Good SME management needs to constantly be on the prowl for risks that could threaten the growth and sustainability of their business. While it’s impossible for every single risk contingent to be accounted for within this article, here are 3 lesser known risk factors to be on the look out for:

  • Customer risk. If you’re receiving the bulk of your revenues from one or perhaps a handful of customers – it can present a real threat if one or more of them default on the bill. As a supplier of goods/services, you’re never really sure how comfortable another company’s cashflow or financial health actually is. For startups without any previous client relationships this can be even more tricky. Solutions? The more varied and evenly weighted your customer base, the less any single client default can land a killer blow on your P/L. Additionally, where you do have meaty contracts by one key customer, it’s a good idea to perform your due diligence on that client.

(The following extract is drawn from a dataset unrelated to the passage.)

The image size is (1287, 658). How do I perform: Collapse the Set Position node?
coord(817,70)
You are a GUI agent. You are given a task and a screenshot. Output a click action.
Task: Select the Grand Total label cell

  • Exchange rate risk. For SME’s that export a substantial amount, exchange rate risk can really bite into your profit margin – and perhaps even wipe it out altogether in the instances of low margin products/services. For example let’s say a UK business exports bikes to the USA. The company will be paid in US Dollars, so the performance of the Dollar against the Pound will be a substantial business risk. What happens if the dollar weakens substantially over a period of time? Chances are that in order to stay competitive the company will still need to maintain their price levels but would be hit by the weakened Pound when they convert their sales into their domestic currency. One way to mitigate currency risk is to engage in a process known as hedging where the company takes out an opposite position based on the level of business they intend to do abroad. So, the bike company might decide to go long on the Dollar against the Pound (essentially bet that the dollar will go higher). This means that if the Dollar does in fact get stronger against the UK Pound, while the company may lose out on the sales of bikes, the hedge that was applied will effectively neutralize the change in the exchange rates. This business hedging technique is a common tactic used by larger companies who sell a lot of products in foreign markets.
  • IT virus risk. While the internet has thrown open a world of hungry new customers to adaptive business models everywhere, it’s also come with its own problems. Some huge names have been brought down – at the mercy of hackers, trojans and other e-nasties. Good SME management will take online security very seriously. All staff who use the company IT systems and hardware should follow a strict and robust internet use protocol, and use an up to date anti virus protection software. Beyond computers and laptops, virus threats can now also come from online mobiles and other portable devices. Know where your risks lie online, and build your digital defenses accordingly.